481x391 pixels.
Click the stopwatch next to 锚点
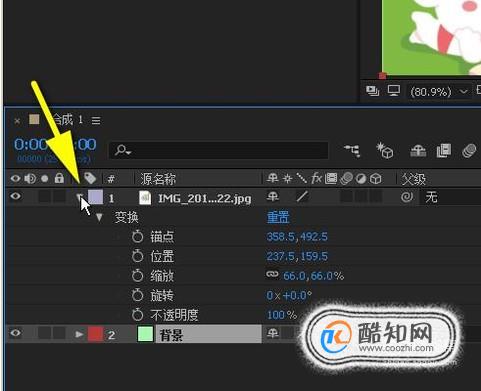click(137, 237)
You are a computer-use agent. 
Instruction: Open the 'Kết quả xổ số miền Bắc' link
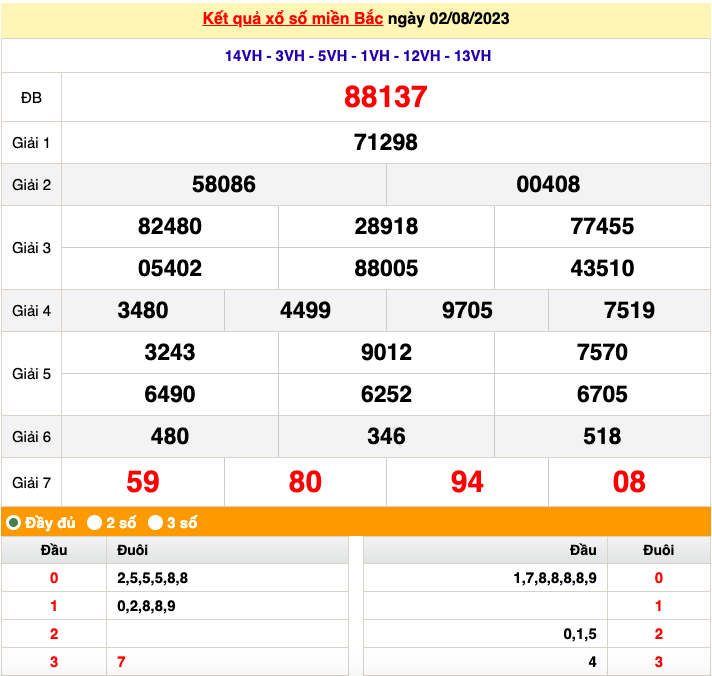[293, 19]
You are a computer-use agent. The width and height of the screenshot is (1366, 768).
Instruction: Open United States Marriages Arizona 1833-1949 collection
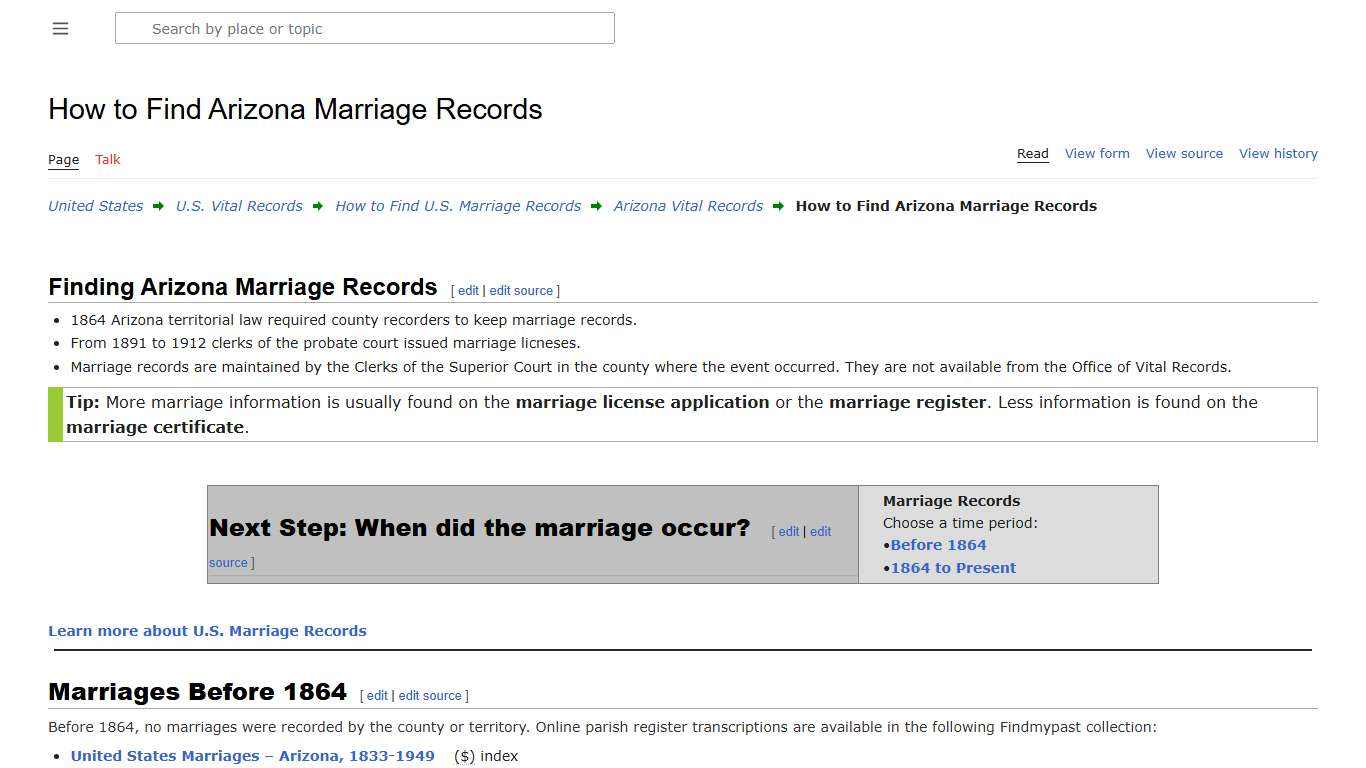[x=252, y=756]
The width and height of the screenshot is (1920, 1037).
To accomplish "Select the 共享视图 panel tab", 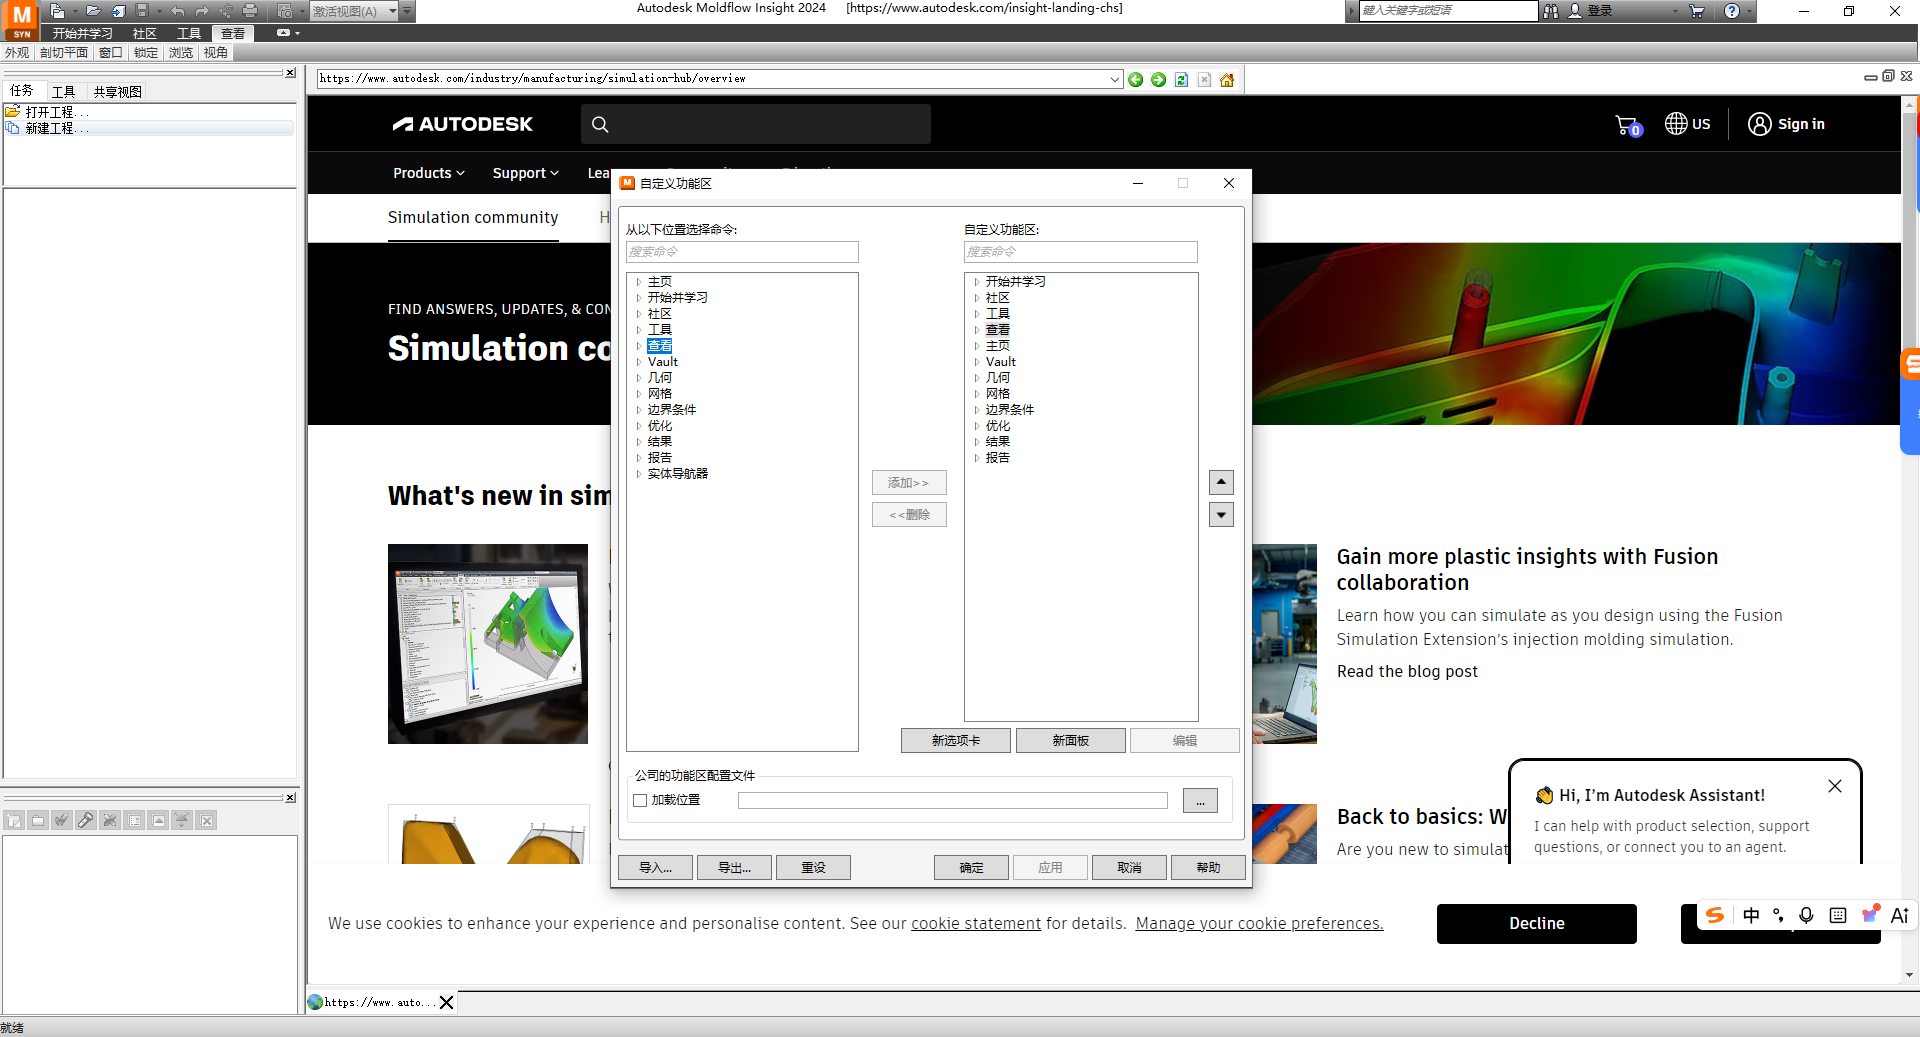I will (x=117, y=91).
_ _ _ _
In the records above, how many lines hold the string "height"? Give the number only.

**RESULT OF THE EXERCISE:** 2